Мы заказали кофе в номер к полудню.
Не разговаривали, боялись тронуть и раскачать висящую густую тишину.
Юри ушел в душ, потом я. Когда вышел — он сидел на кровати, сжимая колени. Дежа вю полоснуло вдоль хребта, тяжело рухнуло к ногам.
Я сел рядом, тоже посмотрел в пустоту.
— Я не хотел делать тебе больно, — Юри говорил аккуратно, я слышал, что слова давно подбирались, обкатывались, как морская галька, подгонялись вплотную одно под другое.
Он не хотел делать больно. Он хочет, чтобы я вернулся в катание, он счастлив, что я тот, кого он уже и ждать бросил, он никогда бы не подумал, что так все обернется, он, вы только подумайте, хочет, как лучше, он не собирается отказываться от меня, теперь-то ни за что, он будет ждать меня, сколько надо, он готов смотреть, сколько влезет, и быть, где скажу, он очень, очень ждет, что я вернусь, потому что нельзя забирать Никифорова у всего мира, он хочет, чтобы я катался, и только.
Поедет со мной, куда скажу.
Только вот вырвет зубами золото, чтобы все чин-чинарем.
Я хотел ударить его.
— Юри.
Юри сидел на кровати, скрестив ноги по-турецки, в футболке и трусах, заспанный, взъерошенный, пахнущий свежим душем.
— Не злись на меня, — Юри разглядывал свои ноги. — Я видел, как ты смотришь на каток. Я видел, как ты смотришь на Юрио. Я хочу, чтобы ты забрал свой рекорд назад.
Что ты несешь.
— Ты должен кататься. Тебя ждут. Я тебя жду.
Я так всегда хотел, чтобы Юри разговорился, но теперь я больше всего желал, чтобы он молчал.
— Это преступление — лишать всего мира тебя, и лишать тебя всего мира.
Какой же ты долбоеб.
— Я уйду, — Юри смотрел на меня, сдвинув брови. — Я не стою того, я не стою всего, Виктор.
Юри, идиот.
Ты… ты же не понимаешь, и, самое ужасное, даже не пытался понимать. Ты думаешь, начал учить русский, и все, познал дзен? Нет.
Ты ведь, дурак, в Питере не был. Не был в моей квартире, где столько воздуха, где окна на Невский, где лампочки под потолком, и выход с балкона на крышу — у меня последний этаж. Ты ведь себе не представляешь даже, как мы бы бродили по городу, как я бы показывал тебе свою Россию, которую люблю, взамен Японии, которая ты. Я бы ответил на кротость и смирение разухабистой песней и сказкой, на тишину и созерцание — наркотическим очарованием русского балета, на вековую мудрость — прогулкой по набережной, пестрой от художников и музыкантов. На упорядоченную четкость — хаосом и лоскутным одеялом питерского метро в час пик. На плоскую точеную каллиграфию — богатством и глубиной живописи в Эрмитаже.

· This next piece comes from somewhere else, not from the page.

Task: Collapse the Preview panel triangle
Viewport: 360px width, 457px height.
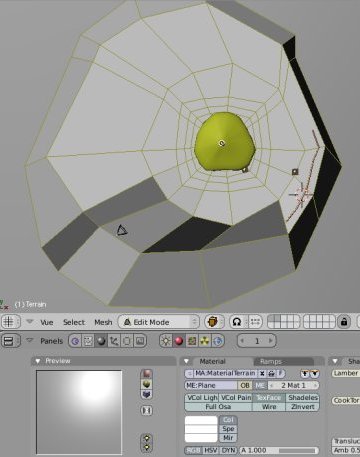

Мы бы целовались в очереди, не потому что мне очень хочется бросить вызов нынешней политике, а потому что усталое смешное лицо хочется целовать и гладить, волнуя, обменом вытягивая заполошный пронзительный вздох.
Я знал, я клялся себе, что метки не изменят ничего.
Но когда он сказал то же самое, я вдруг захотел выйти из окна.
— Метки не имеют значения, — Юри смотрел серьезно, заставляя меня чувствовать себя идиотом, как будто он один тут здраво мыслит, а я — ослепленный идиот, вдобавок еще и сексуально озабоченный.
— Ты сам это сказал, — он смотрел на мою ногу теперь с опаской.
Да, но…
Меня и моим же оружием.
— Мне нужна тренировка.
Я был против. У него был вид покойника, бессонная ночь сказывалась, мы не засыпали, мы просто теряли сознание, цепляясь друг за друга даже в беспамятстве.
Я искренне завидовал пустым людям, им не сносило башню страшной стихийной силой, с которой даже бороться не стоило и не хотелось.
Юри не хотел, чтобы его видели. Он не хотел даже, чтобы на катке был я.
Я не спрашивал. Прошлые разговоры нежданно открыли мне, что Юри был более чем готов к откровениям — а я?
А я сам не был.
Я не спрашивал — он молчал.
Молчать было уютно.
Мы лежали на сдвинутых кроватях, дотрагиваясь до волос и животов, кончиков пальцев и стоп.
Сонно, спокойно.
Покой всегда вызвал у меня паранойю — это ненадолго. Это пройдет, не расслабляйся, не радуйся.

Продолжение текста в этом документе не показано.